Katie cast her eyes about the crowd, hoping he’d think her attention had wandered. She didn’t want to pursue the topic of fathers and the ways they might rid themselves of unwanted children. Her history and her secrets were hers alone. She’d not lay her soul bare for anyone.
Emma waved to another young girl as they approached the church building. “Hello, Marianne,” she greeted quickly and quietly.
Little Marianne smiled back, obviously happy to see her friend.
Katie followed a step or two behind the family as they all made their way inside the church. She wasn’t truly part of the family, and she hadn’t a friend nearby to walk in with as Emma seemingly did.
A single aisle ran down the middle of the room, rows of pews on either side with space between the far ends of the benches and the windows on the side walls. Two doors sat on either side of the back wall with a single, long bench situated between them. ’Twas not the room itself that so surprised her, however, but the arrangement of the people inside.
The pews had already filled, with people standing by the windows. Those sitting on the right side of the room all wore something in a shade of green. The color adorned the ladies’ hats, dresses, and shawls. The men’s vests, shirts and, in a few cases, even their trousers were green. A person couldn’t help but notice the pattern. The very same could be said of the left side of the room, except the color of choice was red. Katie looked from one side to the other. Nearly to a person, they wore their side’s chosen color.

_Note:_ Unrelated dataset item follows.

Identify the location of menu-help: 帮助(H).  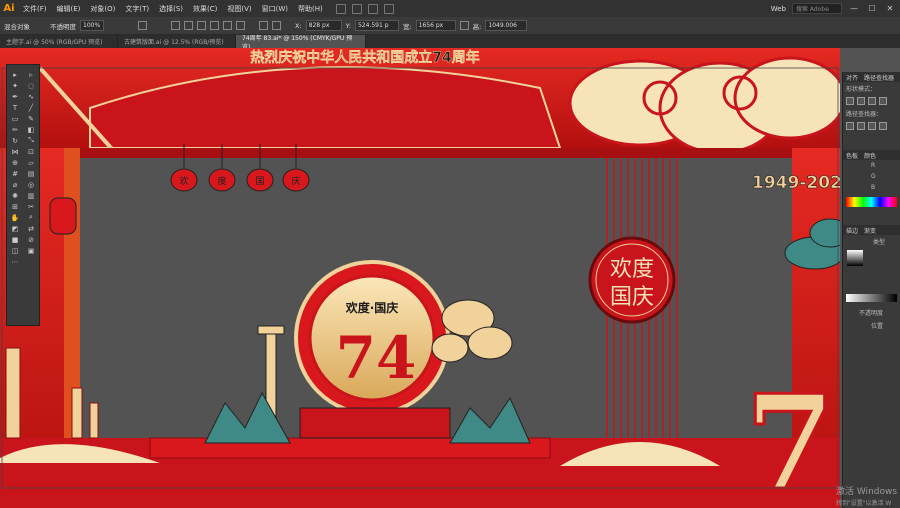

Katie saw many faces from the céilí but only on the right.
She understood then. The Irish sat to the right. Those who disliked the Irish sat to the left. So where, she wondered, did Mr. Archer sit, he who declared he had no part in it? She found him on the back pew, the only place in the room that could be declared neither right nor left. Suddenly the girls’ lavender dresses became more than a pretty color for young girls to wear. They were neither red nor green. Katie was immediately grateful for the blue of her own dress.

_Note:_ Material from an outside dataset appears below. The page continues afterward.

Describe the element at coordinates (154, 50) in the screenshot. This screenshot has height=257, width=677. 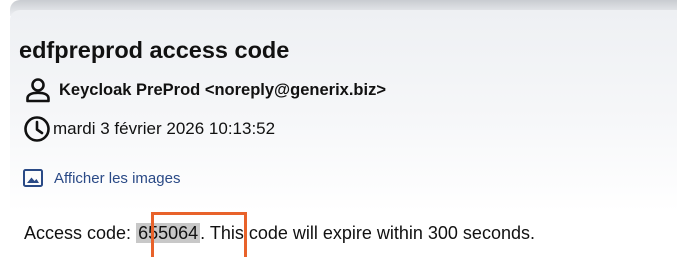
I see `email-subject: edfpreprod access code` at that location.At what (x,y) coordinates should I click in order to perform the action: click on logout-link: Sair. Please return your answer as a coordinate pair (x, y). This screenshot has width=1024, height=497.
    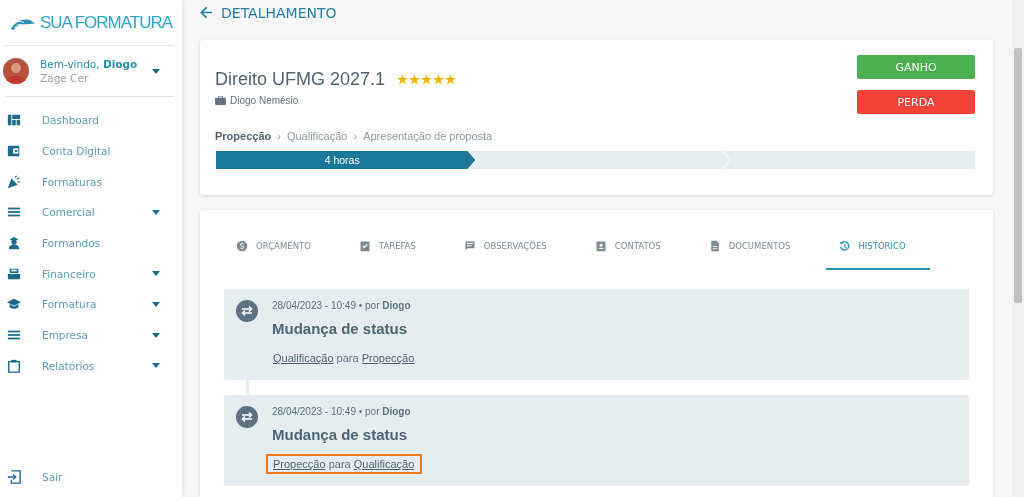
    Looking at the image, I should click on (108, 477).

In a flash of near panic, she realized the room had grown quiet and all heads seemed turned in her direction. She received smiles from the green side, curious looks from the red. A man, in the somber black of a clergyman, walked down the aisle from the front of the chapel toward Katie.
He smiled a very little and dipped his head a bit. “Good morning. I am Reverend Ford. You must be new in town.”
“Aye. That I must be, indeed.”
An audible gasp—one Katie thought a touch dramatic—emanated from the reds. The greens grinned with a great deal of triumph and enthusiasm. Her accent had obviously given away her origins.
The preacher’s smile froze. “Well,” he said as one intent on making the best of an unpleasant situation. “It is tradition to introduce new members of the congregation.” He motioned toward the front.
“You mean for me to stand up there? Before all these people?”